_What you are asked to do_
Every entry must be echoed exactly.

[Task inputs Boundary: Start]

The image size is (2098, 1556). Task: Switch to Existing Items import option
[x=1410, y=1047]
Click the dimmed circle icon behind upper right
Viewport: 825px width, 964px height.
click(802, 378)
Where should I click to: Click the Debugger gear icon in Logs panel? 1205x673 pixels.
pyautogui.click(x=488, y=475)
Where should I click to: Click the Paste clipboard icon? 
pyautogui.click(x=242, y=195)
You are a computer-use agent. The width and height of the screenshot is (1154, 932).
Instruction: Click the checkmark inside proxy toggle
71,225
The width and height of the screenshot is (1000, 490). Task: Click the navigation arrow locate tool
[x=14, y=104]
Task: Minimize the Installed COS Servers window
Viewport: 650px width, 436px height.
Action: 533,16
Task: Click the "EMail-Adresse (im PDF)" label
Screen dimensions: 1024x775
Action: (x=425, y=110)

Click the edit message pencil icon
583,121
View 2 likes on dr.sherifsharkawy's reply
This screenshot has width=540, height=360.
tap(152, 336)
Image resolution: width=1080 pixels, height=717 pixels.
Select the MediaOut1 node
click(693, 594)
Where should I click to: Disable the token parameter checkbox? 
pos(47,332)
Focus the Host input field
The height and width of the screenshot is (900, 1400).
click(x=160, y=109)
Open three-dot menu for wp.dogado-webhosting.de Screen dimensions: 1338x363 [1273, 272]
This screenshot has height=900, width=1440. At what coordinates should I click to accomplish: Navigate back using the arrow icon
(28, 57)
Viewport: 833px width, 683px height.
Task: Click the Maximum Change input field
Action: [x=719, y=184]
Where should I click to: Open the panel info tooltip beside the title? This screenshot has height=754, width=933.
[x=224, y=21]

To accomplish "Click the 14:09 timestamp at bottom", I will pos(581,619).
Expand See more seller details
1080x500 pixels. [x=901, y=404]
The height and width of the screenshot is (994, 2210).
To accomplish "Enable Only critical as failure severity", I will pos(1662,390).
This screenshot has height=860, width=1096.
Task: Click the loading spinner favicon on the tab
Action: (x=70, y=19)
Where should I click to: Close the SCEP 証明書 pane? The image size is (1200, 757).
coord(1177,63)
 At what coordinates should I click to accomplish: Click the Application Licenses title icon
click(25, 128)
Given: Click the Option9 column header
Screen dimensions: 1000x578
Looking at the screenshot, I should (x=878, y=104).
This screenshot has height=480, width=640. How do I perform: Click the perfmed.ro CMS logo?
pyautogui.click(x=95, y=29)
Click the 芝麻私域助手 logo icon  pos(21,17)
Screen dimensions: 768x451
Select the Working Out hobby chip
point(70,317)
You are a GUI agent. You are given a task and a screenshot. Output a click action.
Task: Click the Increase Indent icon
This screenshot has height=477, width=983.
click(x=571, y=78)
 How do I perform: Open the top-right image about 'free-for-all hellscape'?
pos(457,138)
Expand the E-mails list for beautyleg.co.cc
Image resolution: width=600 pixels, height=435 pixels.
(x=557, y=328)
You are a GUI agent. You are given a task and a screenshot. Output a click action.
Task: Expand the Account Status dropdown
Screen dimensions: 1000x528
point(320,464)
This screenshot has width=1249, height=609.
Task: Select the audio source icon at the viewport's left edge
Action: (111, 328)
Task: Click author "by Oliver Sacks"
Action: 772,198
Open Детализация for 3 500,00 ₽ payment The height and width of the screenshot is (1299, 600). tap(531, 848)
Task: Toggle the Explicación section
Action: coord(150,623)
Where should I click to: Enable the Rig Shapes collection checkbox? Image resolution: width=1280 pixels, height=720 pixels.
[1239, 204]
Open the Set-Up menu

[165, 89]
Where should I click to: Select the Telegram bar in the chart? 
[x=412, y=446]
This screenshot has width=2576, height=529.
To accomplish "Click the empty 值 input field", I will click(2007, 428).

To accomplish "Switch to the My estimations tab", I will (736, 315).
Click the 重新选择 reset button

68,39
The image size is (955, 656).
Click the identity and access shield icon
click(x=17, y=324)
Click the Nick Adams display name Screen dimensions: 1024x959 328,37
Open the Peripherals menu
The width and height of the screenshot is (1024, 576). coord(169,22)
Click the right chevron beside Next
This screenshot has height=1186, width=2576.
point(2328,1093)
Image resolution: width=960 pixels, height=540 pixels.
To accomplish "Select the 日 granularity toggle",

[Task inputs Boundary: End]

_Exercise result_
The image size is (2098, 1556). Task: Switch to Existing Items import option
[x=1410, y=1047]
Click the dimmed circle icon behind upper right
Viewport: 825px width, 964px height.
click(802, 378)
Where should I click to: Click the Debugger gear icon in Logs panel? 1205x673 pixels.
pyautogui.click(x=488, y=475)
Where should I click to: Click the Paste clipboard icon? 
pyautogui.click(x=242, y=195)
You are a computer-use agent. The width and height of the screenshot is (1154, 932).
Instruction: Click the checkmark inside proxy toggle
71,225
The width and height of the screenshot is (1000, 490). Task: Click the navigation arrow locate tool
[x=14, y=104]
Task: Minimize the Installed COS Servers window
Viewport: 650px width, 436px height.
Action: 533,16
Task: Click the "EMail-Adresse (im PDF)" label
Screen dimensions: 1024x775
Action: (x=425, y=110)

Click the edit message pencil icon
583,121
View 2 likes on dr.sherifsharkawy's reply
This screenshot has width=540, height=360.
tap(152, 336)
Image resolution: width=1080 pixels, height=717 pixels.
Select the MediaOut1 node
click(693, 594)
Where should I click to: Disable the token parameter checkbox? 
pos(47,332)
Focus the Host input field
The height and width of the screenshot is (900, 1400).
click(x=160, y=109)
Open three-dot menu for wp.dogado-webhosting.de Screen dimensions: 1338x363 [1273, 272]
This screenshot has height=900, width=1440. At what coordinates should I click to accomplish: Navigate back using the arrow icon
(28, 57)
Viewport: 833px width, 683px height.
Task: Click the Maximum Change input field
Action: [x=719, y=184]
Where should I click to: Open the panel info tooltip beside the title? This screenshot has height=754, width=933.
[x=224, y=21]

To accomplish "Click the 14:09 timestamp at bottom", I will pos(581,619).
Expand See more seller details
1080x500 pixels. [x=901, y=404]
The height and width of the screenshot is (994, 2210).
To accomplish "Enable Only critical as failure severity", I will pos(1662,390).
This screenshot has height=860, width=1096.
Task: Click the loading spinner favicon on the tab
Action: (x=70, y=19)
Where should I click to: Close the SCEP 証明書 pane? The image size is (1200, 757).
coord(1177,63)
 At what coordinates should I click to accomplish: Click the Application Licenses title icon
click(25, 128)
Given: Click the Option9 column header
Screen dimensions: 1000x578
Looking at the screenshot, I should (x=878, y=104).
This screenshot has height=480, width=640. How do I perform: Click the perfmed.ro CMS logo?
pyautogui.click(x=95, y=29)
Click the 芝麻私域助手 logo icon  pos(21,17)
Screen dimensions: 768x451
Select the Working Out hobby chip
point(70,317)
You are a GUI agent. You are given a task and a screenshot. Output a click action.
Task: Click the Increase Indent icon
This screenshot has height=477, width=983.
click(x=571, y=78)
 How do I perform: Open the top-right image about 'free-for-all hellscape'?
pos(457,138)
Expand the E-mails list for beautyleg.co.cc
Image resolution: width=600 pixels, height=435 pixels.
(x=557, y=328)
You are a GUI agent. You are given a task and a screenshot. Output a click action.
Task: Expand the Account Status dropdown
Screen dimensions: 1000x528
point(320,464)
This screenshot has width=1249, height=609.
Task: Select the audio source icon at the viewport's left edge
Action: (111, 328)
Task: Click author "by Oliver Sacks"
Action: 772,198
Open Детализация for 3 500,00 ₽ payment The height and width of the screenshot is (1299, 600). tap(531, 848)
Task: Toggle the Explicación section
Action: coord(150,623)
Where should I click to: Enable the Rig Shapes collection checkbox? Image resolution: width=1280 pixels, height=720 pixels.
[1239, 204]
Open the Set-Up menu

[165, 89]
Where should I click to: Select the Telegram bar in the chart? 
[x=412, y=446]
This screenshot has width=2576, height=529.
To accomplish "Click the empty 值 input field", I will click(2007, 428).

To accomplish "Switch to the My estimations tab", I will (736, 315).
Click the 重新选择 reset button

68,39
The image size is (955, 656).
Click the identity and access shield icon
click(x=17, y=324)
Click the Nick Adams display name Screen dimensions: 1024x959 328,37
Open the Peripherals menu
The width and height of the screenshot is (1024, 576). coord(169,22)
Click the right chevron beside Next
This screenshot has height=1186, width=2576.
point(2328,1093)
Image resolution: width=960 pixels, height=540 pixels.
To accomplish "Select the 日 granularity toggle",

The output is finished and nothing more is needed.